NAL Bank Splashes N4million on Charity
In a bid to deliver on its corporate social responsibility promise to the society, NAL Bank Plc, this week in Lagos, donated N4million to six children who suffers from defective heart conditions.
Each of the beneficiary received N.65million to enable them get the much needed specialists surgery to correct their heart defects, "if they must stay alive ."
According to Alhaji Gambo Ahmed, Executive Director , Commercial Banking of NAL Bank, "It is our pleasure to contribute the sum of N4million in support of their medicare. In NAL Bank, we have chosen children as the center of our social responsibility commitment, and we will step-up efforts to promote their well-being."
Ahmed therefore called on well-to-do Nigerians and other good spirited individuals to come to the aid of the children and give them necessary suppport to save them from live threatening ailments so that they have access to proper medical care and live normal life.
According a statement from the bank, the charity initiatives tagged:charity walk" is one of the Bank's special ways of giving back to the community. The yearly programme which involves all staff of the bank nation wide was inaugurated in 1997 in partnership with Save-A-Child's-Heart (SACH), an international health programme that provides urgent medical surgery to Nigerian children with congenital heart disease.

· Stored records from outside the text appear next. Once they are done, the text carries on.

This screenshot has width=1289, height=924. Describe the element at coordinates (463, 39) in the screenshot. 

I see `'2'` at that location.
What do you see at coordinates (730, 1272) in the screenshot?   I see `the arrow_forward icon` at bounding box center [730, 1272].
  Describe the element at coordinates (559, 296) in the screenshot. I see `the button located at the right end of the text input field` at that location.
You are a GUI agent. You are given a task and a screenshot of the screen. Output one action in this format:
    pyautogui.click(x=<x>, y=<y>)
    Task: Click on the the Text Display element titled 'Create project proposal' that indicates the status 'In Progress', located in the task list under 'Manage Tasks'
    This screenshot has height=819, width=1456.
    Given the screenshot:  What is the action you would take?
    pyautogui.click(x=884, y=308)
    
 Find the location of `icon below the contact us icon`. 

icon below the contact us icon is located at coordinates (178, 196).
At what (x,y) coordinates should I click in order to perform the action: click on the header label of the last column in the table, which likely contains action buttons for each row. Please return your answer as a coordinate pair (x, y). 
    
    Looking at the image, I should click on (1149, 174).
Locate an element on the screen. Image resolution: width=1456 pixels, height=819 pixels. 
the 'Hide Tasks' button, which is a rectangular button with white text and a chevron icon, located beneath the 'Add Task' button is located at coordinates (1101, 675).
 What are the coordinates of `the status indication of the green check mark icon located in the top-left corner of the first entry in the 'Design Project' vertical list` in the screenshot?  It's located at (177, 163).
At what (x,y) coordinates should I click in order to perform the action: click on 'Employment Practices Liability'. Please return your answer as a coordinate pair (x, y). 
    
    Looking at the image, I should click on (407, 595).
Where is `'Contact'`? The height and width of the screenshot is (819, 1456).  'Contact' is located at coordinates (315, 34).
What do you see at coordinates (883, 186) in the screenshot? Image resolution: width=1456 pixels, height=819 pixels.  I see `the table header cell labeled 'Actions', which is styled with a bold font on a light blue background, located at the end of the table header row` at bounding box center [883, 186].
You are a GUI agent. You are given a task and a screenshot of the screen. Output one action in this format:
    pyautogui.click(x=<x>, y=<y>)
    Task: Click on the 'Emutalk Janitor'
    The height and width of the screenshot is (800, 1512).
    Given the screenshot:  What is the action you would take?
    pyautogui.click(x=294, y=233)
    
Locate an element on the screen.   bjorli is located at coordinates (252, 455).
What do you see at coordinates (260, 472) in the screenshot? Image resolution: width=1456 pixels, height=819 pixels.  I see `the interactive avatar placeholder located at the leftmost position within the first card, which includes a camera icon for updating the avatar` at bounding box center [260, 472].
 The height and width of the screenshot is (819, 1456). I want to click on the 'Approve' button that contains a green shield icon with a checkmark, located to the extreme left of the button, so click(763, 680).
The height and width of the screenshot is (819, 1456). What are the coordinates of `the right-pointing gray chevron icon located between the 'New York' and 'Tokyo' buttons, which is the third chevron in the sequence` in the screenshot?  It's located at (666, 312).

While presenting the N4million to Dr. Samuel Omokhodion, Consultant Paediattic Cardiologist of the University College Hospital (UCH) and initiator of the Save-A-Child's-Heart in Nigeria, Alhaji Gambo noted that the incidience of children born with heart defects is increasingly becoming a serious health problem in Nigeria.
His words:"No fewer than 16000 children are born with varying degrees of heart defects and severity."
He noted further that "without treatment, over 60 percent of the children do not live to their next bithdays"
Gambo expressed dismay at the availability of only pallaitive remedy for heart defects in Nigeria while a more lasting surgical treatment could only be obtained at great cost abroad.